WN virus was first isolated from the blood of a patient in the WN province of Uganda in 1937. It gained notoriety after an outbreak in New York, in 1999 where it infected 62 people, and caused 7 deaths. Since the 1990s, there have been multiple outbreaks of WN virus infection, with severe neurologic consequences. In the United States, WN virus infections are underreported because many infected people are asymptomatic. Between 1999 and 2013, almost 40,000 cases of WN virus including 17,463 cases of neurologic disease were reported to the CDC in the United States. ,
Mosquitos and birds play a large role in the transmission and maintenance cycle of WN viral infections. The virus is transmitted to humans through mosquito bites, and many species have been implicated in the transmission of the virus, depending on the geography. Birds serve as amplifying hosts of the virus, while remaining mostly asymptomatic. ,
The majority of persons with WN infections are asymptomatic. Symptoms are only seen in approximately 20%–40% of infected people. , In those who are symptomatic, there are two clinical courses for WN viral infection: WN fever and neuroinvasive disease.
WN fever is a self-limited disease that causes fever, headache, myalgia, and malaise and is very similar to many other viral syndromes. There are other symptoms that are reported including eye pain, nausea, vomiting, and diarrhea. This typically lasts from a few days to a couple of weeks and resolves with supportive care.
Neuroinvasive disease is much more serious and can lead to meningitis, encephalitis, and various neuropathies. There is a 10% mortality rate in patients with this type of infection. ,
Ocular disease in WN virus infections is typically inflammatory in nature, including uveitis, choroiditis, vasculitis, and retinal hemorrhages. Multifocal choroiditis is one of the more common findings, but other types of inflammation can present, such as optic neuritis, vasculitis, and iridocyclitis.
WN virus infection should be suspected in the setting of flu-like symptoms, with any neurologic symptoms during mosquito season, or if there is recent travel to an area known to have active disease. Serologic testing including checking for WN virus IgM in serum and cerebral spinal fluid (CSF) seems to be more helpful than PCR detection of viral nucleic acids.

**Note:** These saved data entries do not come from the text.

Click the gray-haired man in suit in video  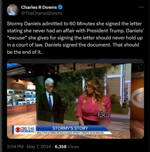tap(50, 100)
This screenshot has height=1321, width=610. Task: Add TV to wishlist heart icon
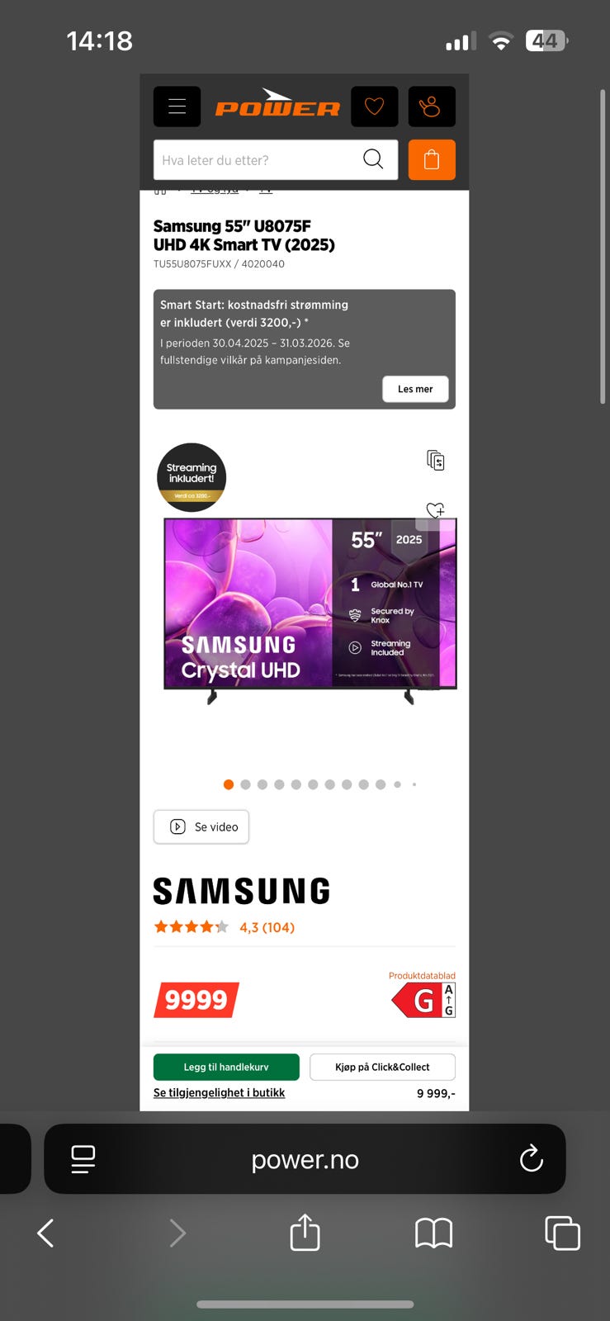[x=435, y=510]
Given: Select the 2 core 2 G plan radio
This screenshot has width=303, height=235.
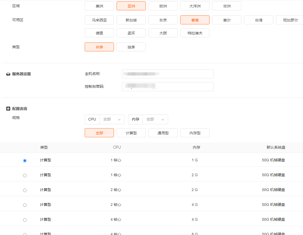Looking at the screenshot, I should coord(25,190).
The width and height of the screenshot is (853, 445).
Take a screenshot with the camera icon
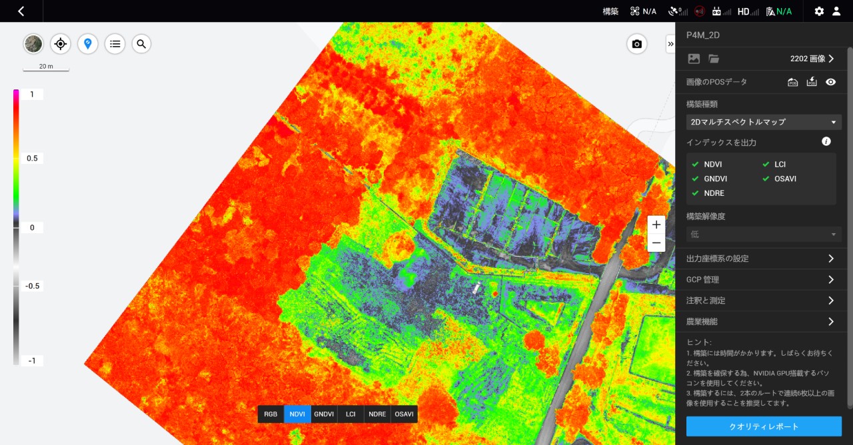coord(636,43)
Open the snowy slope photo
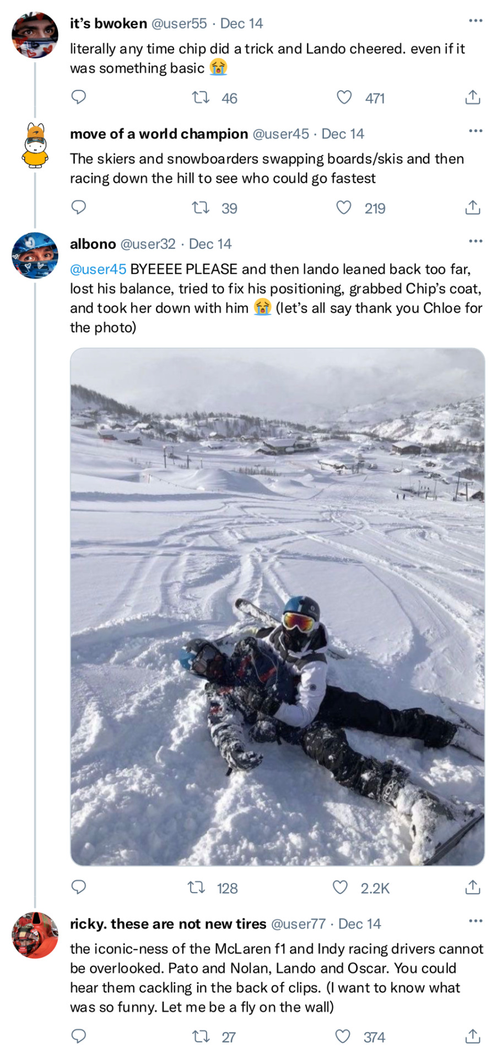 tap(277, 607)
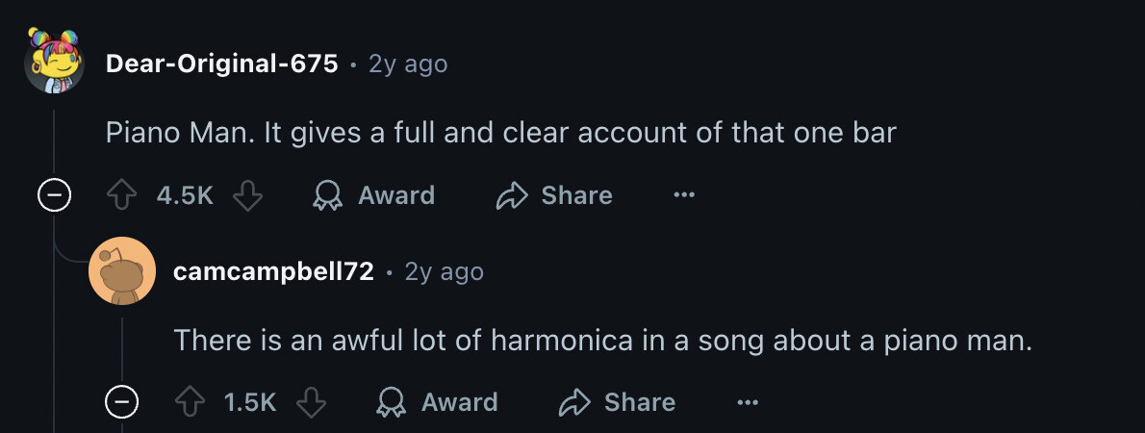
Task: Click the 1.5K vote count
Action: (250, 402)
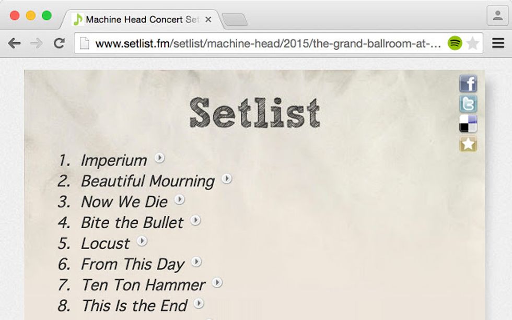Close the Machine Head Concert tab
This screenshot has width=512, height=320.
(208, 20)
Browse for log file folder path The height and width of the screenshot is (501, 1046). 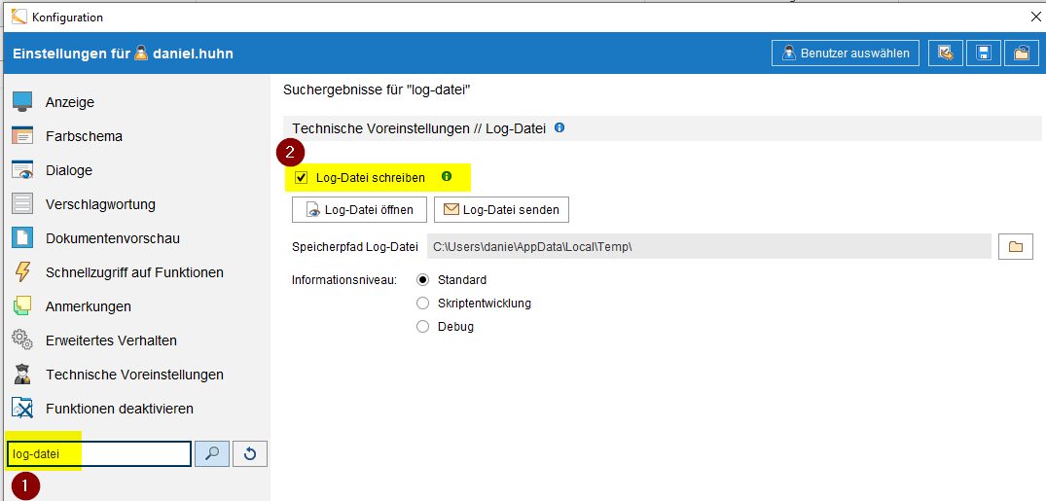1016,246
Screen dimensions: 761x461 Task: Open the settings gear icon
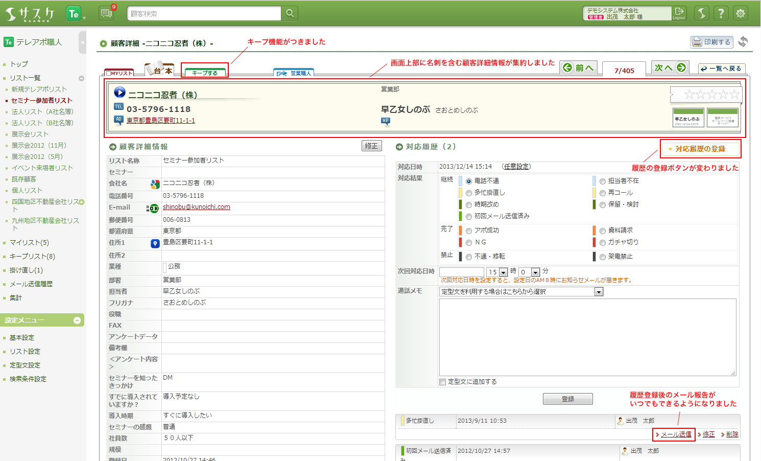(x=740, y=13)
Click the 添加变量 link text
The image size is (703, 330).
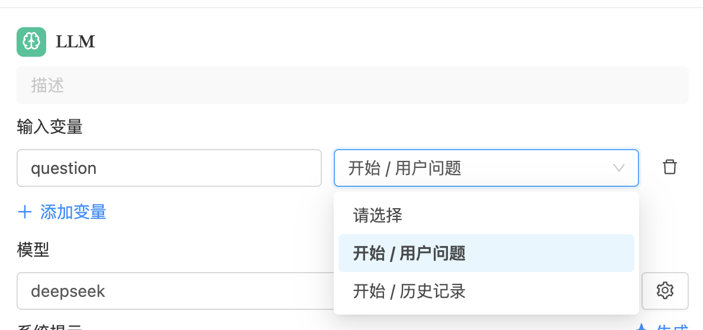73,212
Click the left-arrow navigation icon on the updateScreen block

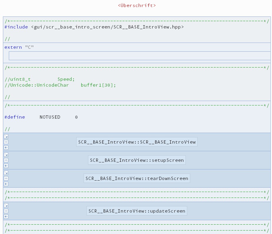pyautogui.click(x=6, y=216)
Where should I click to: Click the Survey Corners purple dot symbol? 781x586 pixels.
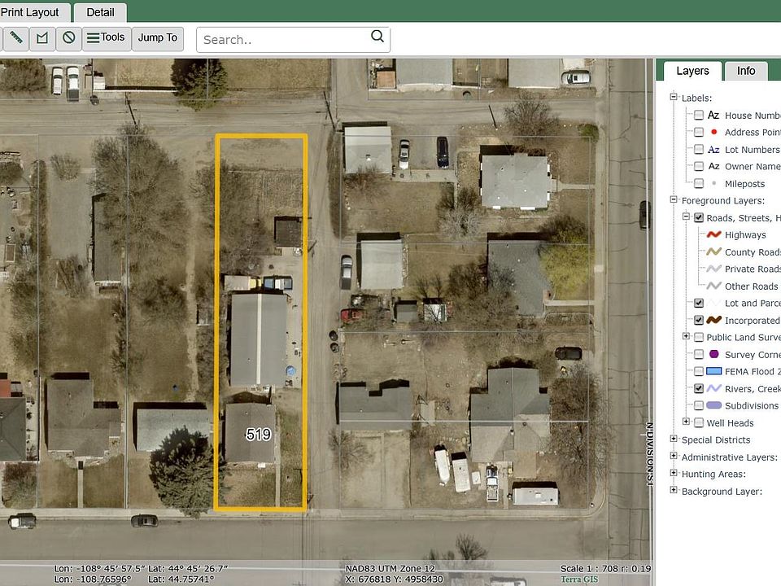(713, 355)
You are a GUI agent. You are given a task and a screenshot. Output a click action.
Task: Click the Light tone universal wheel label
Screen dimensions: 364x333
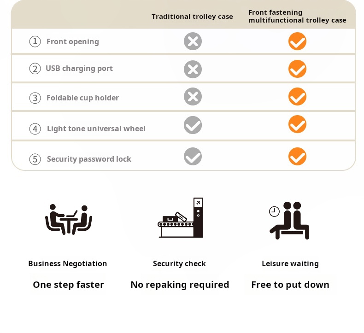96,129
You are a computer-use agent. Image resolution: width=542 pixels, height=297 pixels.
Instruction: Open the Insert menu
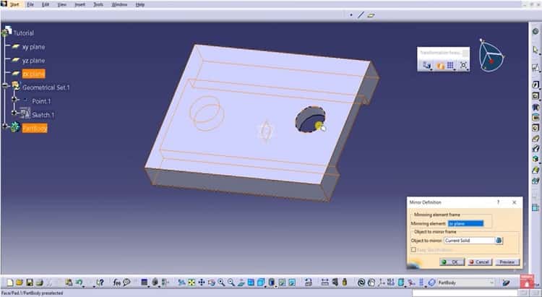pos(79,4)
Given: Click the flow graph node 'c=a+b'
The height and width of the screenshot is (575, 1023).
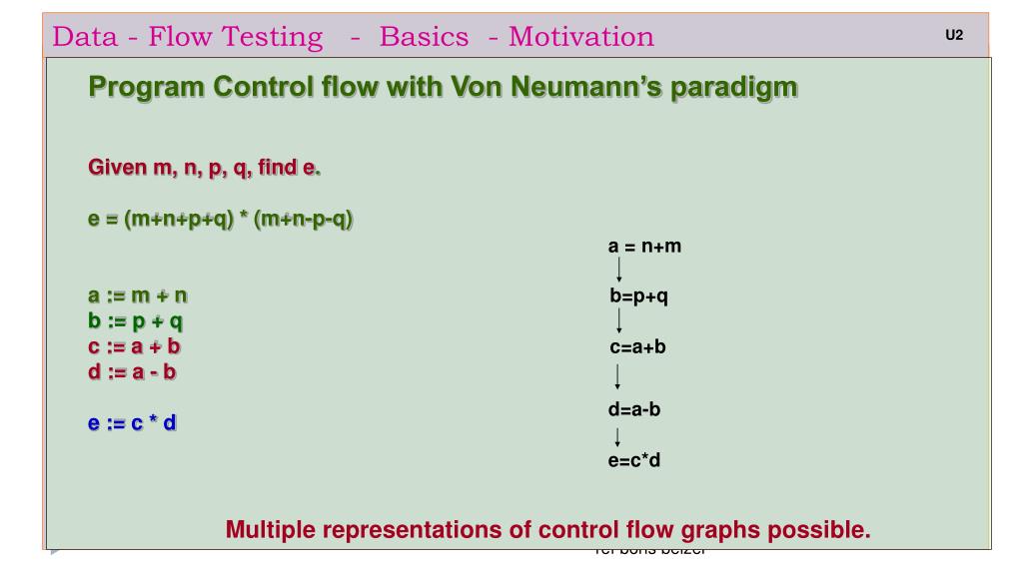Looking at the screenshot, I should tap(637, 346).
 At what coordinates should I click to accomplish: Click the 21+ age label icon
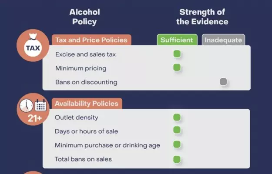click(x=34, y=119)
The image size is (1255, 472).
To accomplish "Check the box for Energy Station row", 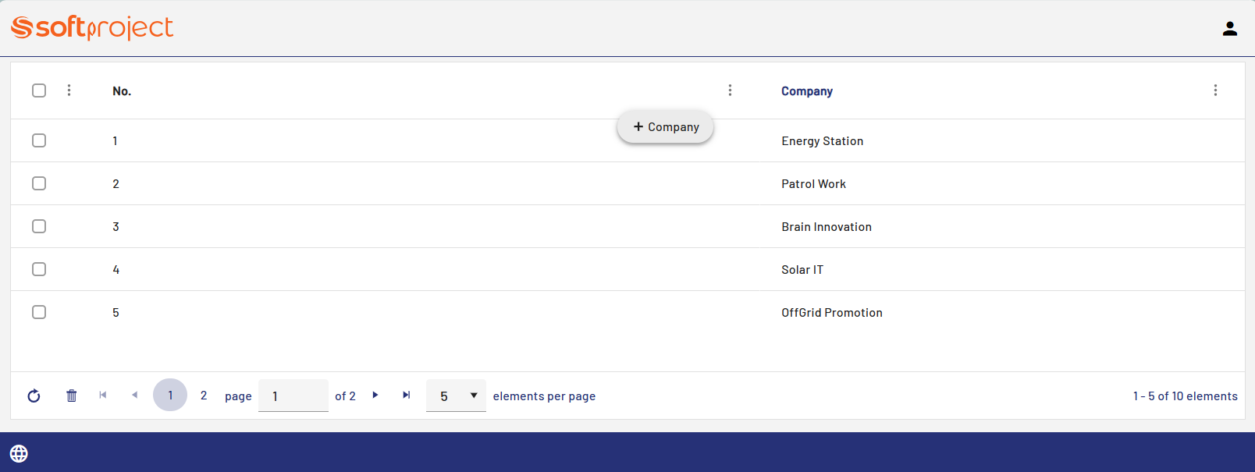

Similarly to many other viral diseases, treatment is supportive care. Some treatments have been considered, including interferon alfa-2b, ribavirin, and intravenous immunoglobulin, but results have been disappointing.
Prevention of infection seems to be the best way to reduce disease burden. Mosquito control programs and personal protection measures such as mosquito repellant and mosquito nets seem to be the most effective way to decrease spread of this disease.